Finding Annualized Volatility for Black Scholes Option Pricing?

I don't understand what you mean. It could be the short form or acronyms you're using.


Is that the co in question? Trading at $0.32? If so the annualized volatility will be in the triple digits. There is no sound method of valuing the shit. So if you're not working there, don't take the gig. If you do work there; your co's valuation will have to do.
 
This is the figure I'm missing from the calculation. Annualized volatility of the stock. All stocks which I was given options in are listed but not the options itself.

View attachment 256390


Calculate the historical volatility of the shares. Use that figure. Or find analogs that are listed companies with listed options and use that as a proxy.
 
Is that the co in question? Trading at $0.32? If so the annualized volatility will be in the triple digits. There is no sound method of valuing the shit. So if you're not working there, don't take the gig. If you do work there; your co's valuation will have to do.

Not sure what you mean by "co's valuation".

There's about 7-8 companies total. Companies usually apply a valuation to stock options given to directors so I wouldn't say that there's "no sound method". Obviously they are finding the annualized stock volatility when they are provider their disclosures on Executive compensation etc.
 
Calculate the historical volatility of the shares. Use that figure. Or find analogs that are listed companies with listed options and use that as a proxy.

This is my original question. Where to find the historical volatility of the shares?
 
The grantor firm has to price the contingent liability - ask them. Annualized is pretty worthless in many cases. Stock could be 0 annualized. I would argue the front implied, unless there is a corporate event, is the best gut guess. Leaps don't handle volatility well - they are more about net carry.
 
The grantor firm has to price the contingent liability - ask them. Annualized is pretty worthless in many cases. Stock could be 0 annualized. I would argue the front implied, unless there is a corporate event, is the best gut guess. Leaps don't handle volatility well - they are more about net carry.

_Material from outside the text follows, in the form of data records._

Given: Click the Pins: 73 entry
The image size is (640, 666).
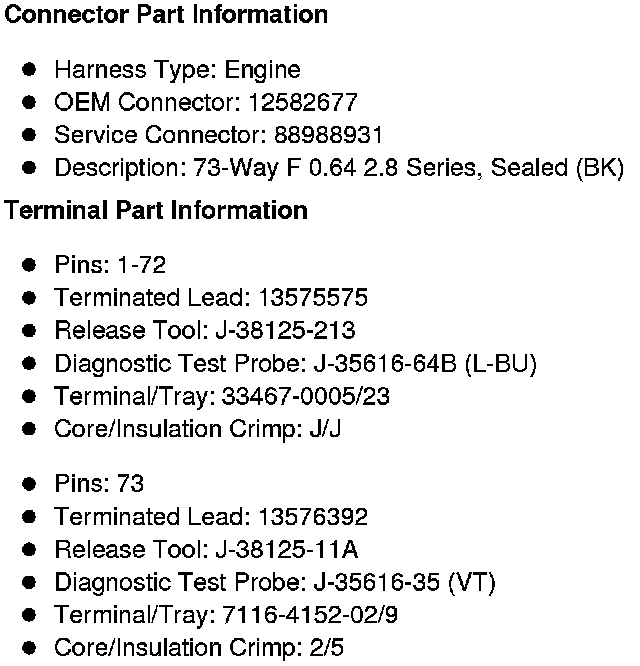Looking at the screenshot, I should 99,484.
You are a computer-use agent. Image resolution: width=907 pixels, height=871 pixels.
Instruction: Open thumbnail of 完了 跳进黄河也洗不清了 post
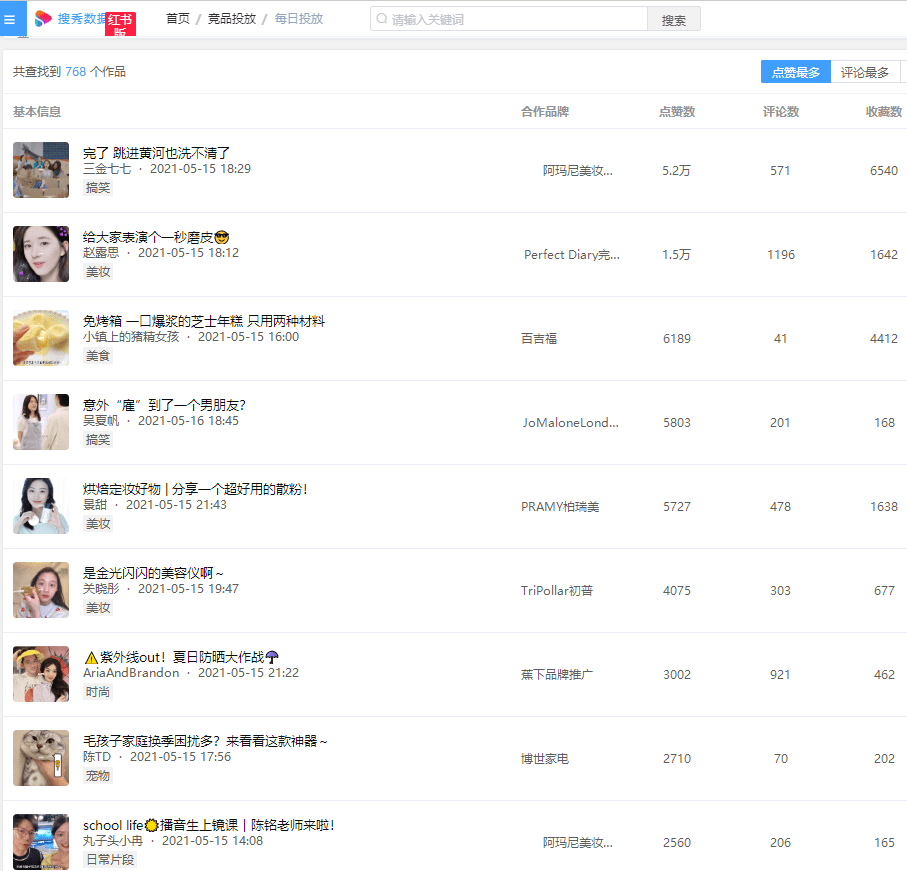click(41, 170)
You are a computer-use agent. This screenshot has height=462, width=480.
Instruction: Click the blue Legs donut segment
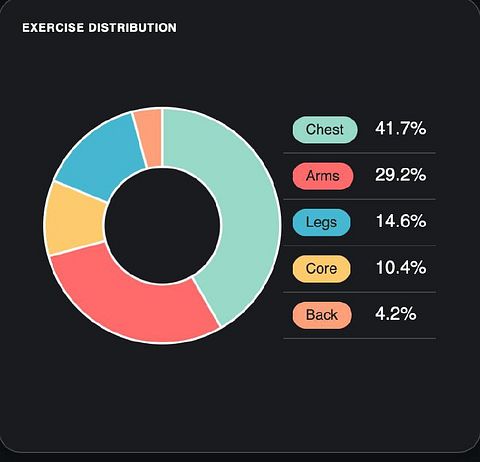pyautogui.click(x=103, y=157)
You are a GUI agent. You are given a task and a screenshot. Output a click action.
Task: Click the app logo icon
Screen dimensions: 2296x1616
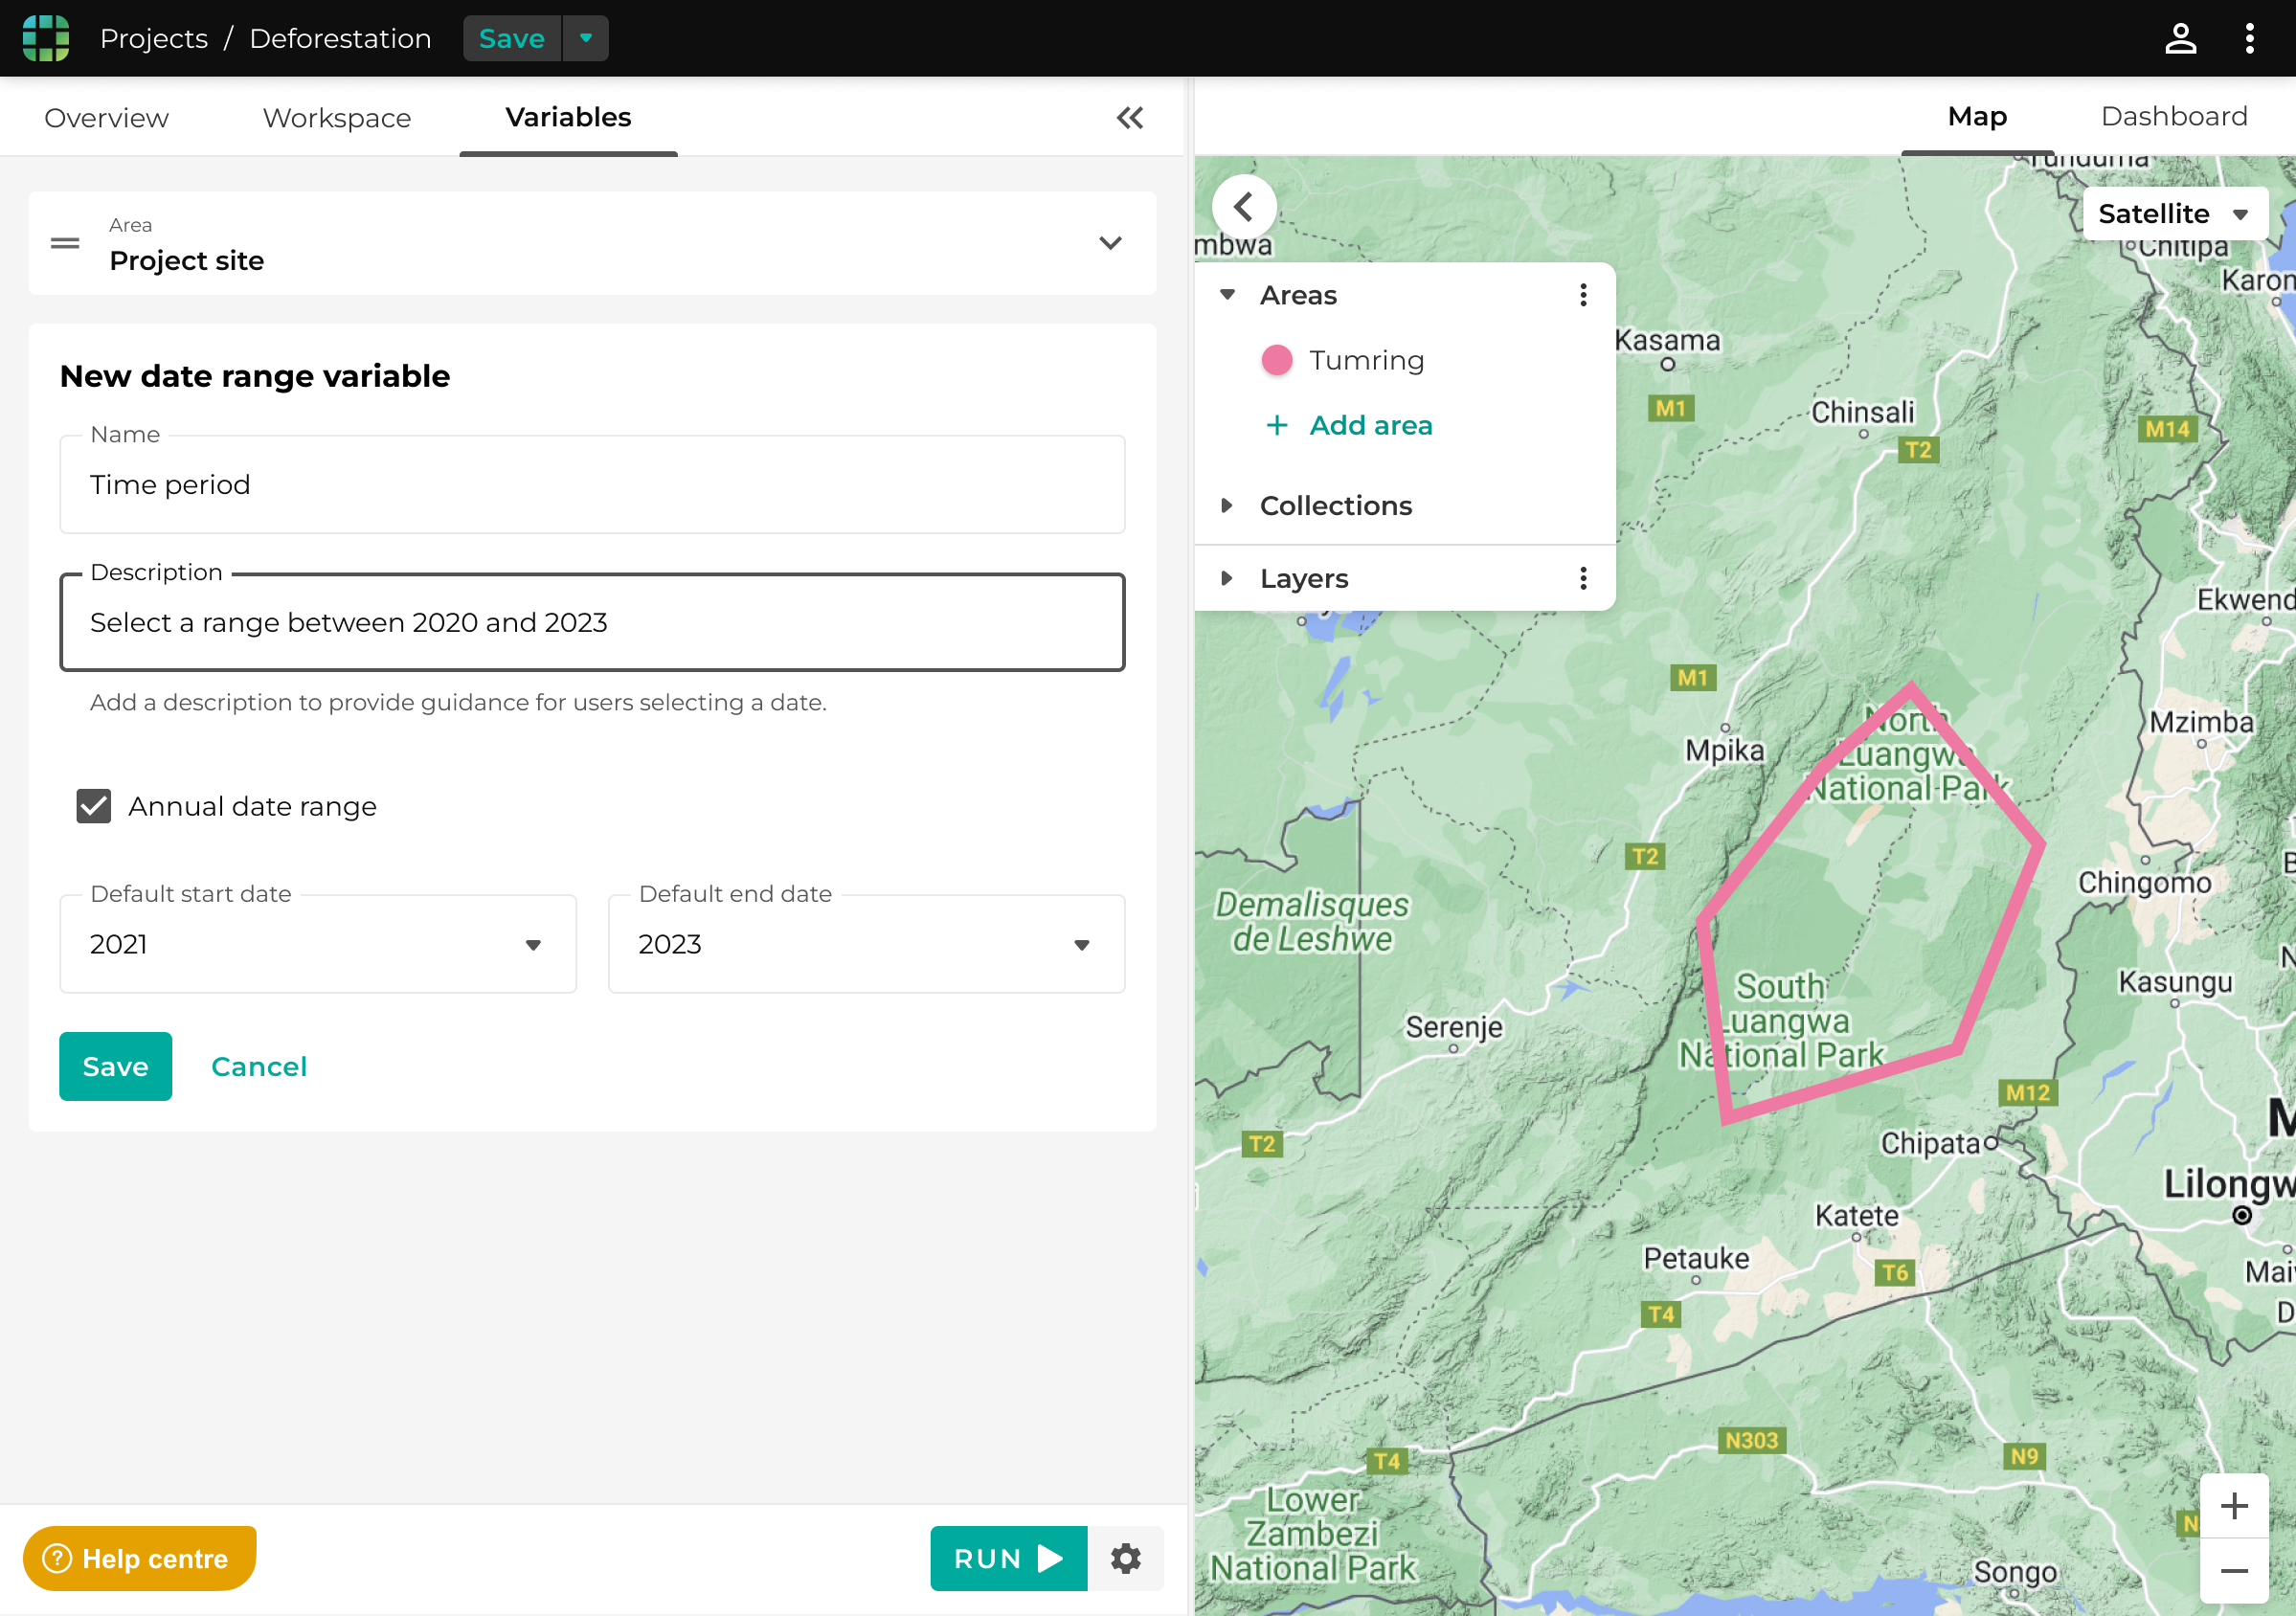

why do you say LEAPs don’t handle volatility well?
 
The longer time the more normal the distribution - so BS doesn't work well for discovering Leap Greeks. The farther in time you go the carry begins to have more weight than the volatility. Google will send you to some Leap models. The pricing in BS is decent, but the Greeks aren't.
Longer-dated stuff needs a rate forecast and a div. growth estimate.
 
The grantor firm has to price the contingent liability - ask them. Annualized is pretty worthless in many cases. Stock could be 0 annualized. I would argue the front implied, unless there is a corporate event, is the best gut guess. Leaps don't handle volatility well - they are more about net carry.


And they would dispute any figure. It's your job (the OP) to question their valuation.